Başbakan Ahmet Davutoğlu, çözüm sürecine ilişkin, "Biz hükümet olarak bütün bu konularda hazırlıklarımızı yaptık. Her türlü çalışmanın da yürütülmesi konusunda arkadaşlara da gerekli talimatları verdik. Birkaç kanaldan bu anlamda çalışmalar sürdürülüyor. Tabi neticesini de hep birlikte göreceğiz. İnşallah bu bahar Türkiye'de çok daha güzel bir siyasi ortamda da, sosyal ortamda da güzel bir bahar havasının gelmesini sağlayacak gelişmelere sahne olur." dedi.

Davutoğlu, Ordu'da Doğu Karadeniz Projesi Eylem Planı'nı (DOKAP) açıkladı. Daha sonra bir gazetecinin çözüm sürecine ilişkin sorusuna cevap veren Davutoğlu, şunları söyledi:

"Çözüm süreci sabırla yönetilmesi gereken bir süreç. Nitekim 2005 yılında sayın cumhurbaşkanımızın Diyarbakır konuşmasından bu yana yaklaşık 10 yıldır her türlü yöntemi ve her türlü çalışmayı sürdürerek nihayete eriştirmek istediğimiz hayati, milli bir projedir. Son iki yıl içinde önemli bir ivme kazanıldı. Ama maalesef 2013 Mayıs'ında tam da silahlı unsurların Türkiye'yi terk etmesi ve silahlı mücadeleye son verilmesi beklentisi oluşmuşken önce Gezi olayları dolayısıyla ortaya çıkan provokatif atmosfer, daha sonra Türkiye'ye ve hükümetimize dönük bir çok komplo girişimleri -17\25 Aralık gibi- bu süreçte bazı aksamalara yol açtı. Ama geçen sene bu konudaki en önemli adım haziran ayında yasal bir çerçevenin çıkarılması ile sağlandı. 6-7 Ekim olaylarının olumsuz etkileri aşıldıktan sonra biz hükümet olarak yasanın gerektirdiği çözüm süreci kurullarını oluşturduk ve yoğun bir tempo ile de bu konularda mesafe kat edilmesi için çalışmaları sürdürdük."

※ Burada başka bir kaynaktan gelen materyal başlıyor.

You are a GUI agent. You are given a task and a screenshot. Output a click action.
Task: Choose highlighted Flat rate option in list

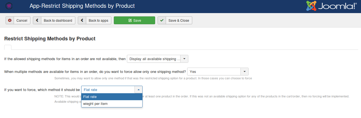(x=112, y=97)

Davutoğlu, şöyle devam etti: "Doğrudur; son haftalarda bu tempo arttı. Dikkat ederseniz iki gün önce de ben Ankara'da tekrar çözüm süreci kurulunu topladım, son gelişmeleri değerlendirdik. Artık özellikle de Türkiye'de bütün siyasi görüşlerin rahatlıkla katılabildiği, serbest seçimlerin gerçekleşeceği bir ortama girmişken beklentimiz ve olması gereken şey Türkiye'de artık hangi görüş olursa olsun demokratik siyaseti benimsemesi ve silahlı mücadeleden veya yöntemlerden tümüyle uzaklaşması lazım. Bu açık iradeyi görmek arzusundayız. Bu açık irade ortaya çıktığında Türkiye'de demokratik siyasetin alanı da genişleyecek, her şey çok daha rahat şartlarda konuşulur hale gelecek. Ama 6-7 Ekim olaylarında olduğu gibi eğer tekrar provokatif şiddet ortamına dönülmesi yönüne bir eğilim olursa tabi bu konuda tavrımız da açık ve nettir. Ümit ederiz ki herkes bütün bu yaşanan süreçlerden gerekli dersi almıştır ve önümüzdeki günlerde kamuoyumuzda olumlu yankılar yapacak güzel gelişmelerin olması yönünde gerekli adımlar atılır. Biz hükümet olarak bütün bu konularda hazırlıklarımızı yaptık. Her türlü çalışmanın da yürütülmesi konusunda arkadaşlara da gerekli talimatları verdik. Birkaç kanaldan bu anlamda çalışmalar sürdürülüyor. Tabi neticesini de hep birlikte göreceğiz. İnşallah bu bahar Türkiye'de çok daha güzel bir siyasi ortamda da, sosyal ortamda da güzel bir bahar havasının gelmesini sağlayacak gelişmelere sahne olur."